Diese Kritik ist übertrieben, denn es handelt sich um ein pauschaliertes Ertragswertverfahren der Grundstücksbewertung, das für die Steuerpflichtigen und die Finanzverwaltung praktikabel sein soll. Das Bundesverfassungsgericht hat in seinem Urteil vom 10. April 2018 nicht verlangt, die Ermittlungsgenauigkeit auf die Spitze zu treiben, sondern einen weiten gesetzgeberischen Spielraum eingeräumt. Praktikabilitätserwägungen können Unschärfen bei der Ermittlungsgenauigkeit rechtfertigen.
Die Grundsteuerwerte weisen ein vernünftiges Maß an Differenzierung auf. Zwar sind die Bewirtschaftungskosten und die Liegenschaftszinssätze stark pauschaliert, aber die anzusetzenden Mieten bilden immerhin die interkommunal unterschiedlichen Mietniveaus ab. Darüber hinaus wird nach der individuellen Restnutzungsdauer differenziert – das ist ein sehr wesentlicher Faktor – und es wird erfaßt, ob eine Kernsanierung erfolgte oder auf dem Grundstück eine Abbruchverpflichtung liegt. Das kann man nicht ernsthaft als Nivellierung bezeichnen. Im Einzelfall gibt es Ungerechtigkeiten, aber die sind beim Bundesmodell viel weniger gravierend als bei den reinen Flächenmodellen.

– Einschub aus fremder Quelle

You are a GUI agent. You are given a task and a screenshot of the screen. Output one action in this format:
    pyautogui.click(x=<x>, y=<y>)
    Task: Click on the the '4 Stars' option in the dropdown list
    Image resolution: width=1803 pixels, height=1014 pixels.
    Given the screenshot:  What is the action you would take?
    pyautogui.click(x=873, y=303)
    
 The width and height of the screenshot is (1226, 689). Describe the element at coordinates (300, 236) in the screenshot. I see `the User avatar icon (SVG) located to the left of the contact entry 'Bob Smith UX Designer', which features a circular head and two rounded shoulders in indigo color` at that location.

Mainz und Nürnberg: Grundsteuer-Urteile widersprechen sich
Das sehr grobe bayerische Flächenmodell, bei dem weder der Bodenrichtwert noch der Ertrag des Grundstücks eine Rolle spielt, wurde dennoch vom Finanzgericht Nürnberg im August nicht beanstandet (8 V 300/23). Die Richter hatten keine Zweifel an der Verfassungsmäßigkeit der Regelungen, obwohl diese bei gleicher Grundstücks- und Wohnfläche immer zu demselben Grundsteuermeßbetrag führen, ganz egal ob das Grundstück in einem abgelegenen Dorf in Niederbayern oder in München-Bogenhausen liegt. Das Finanzgericht hat dem Kläger, der das moniert hatte, keinen vorläufigen Rechtsschutz gewährt, aber die Beschwerde zum Bundesfinanzhof zugelassen.
Damit ist die Verwirrung komplett, denn die beiden Urteile widersprechen sich total: Die nivellierende bayerische Regelung wird von dem einen Gericht für verfassungsgemäß gehalten – die viel weniger pauschalierende Regelung des Bundes dagegen von dem anderen Gericht für verfassungswidrig, weil sie nicht genügend differenziert. Diesen Widerspruch kann nur der Bundesfinanzhof auflösen. Im schlimmsten Fall müssen die Bewertungsregeln angepaßt und die Grundsteuerwerte neu ermittelt werden. Damit drohen den betroffenen Kommunen herbe Einnahmeverluste, denn die Grundsteuer kann ab dem 1. Januar 2025 nicht mehr nach der alten Berechnungsgrundlage erhoben werden. Der Bundesfinanzhof wird hoffentlich bedenken, daß Steuergerechtigkeit und Ermittlungsgenauigkeit auf die Spitze getrieben auch ein Maximum an Bürokratie bedeuten.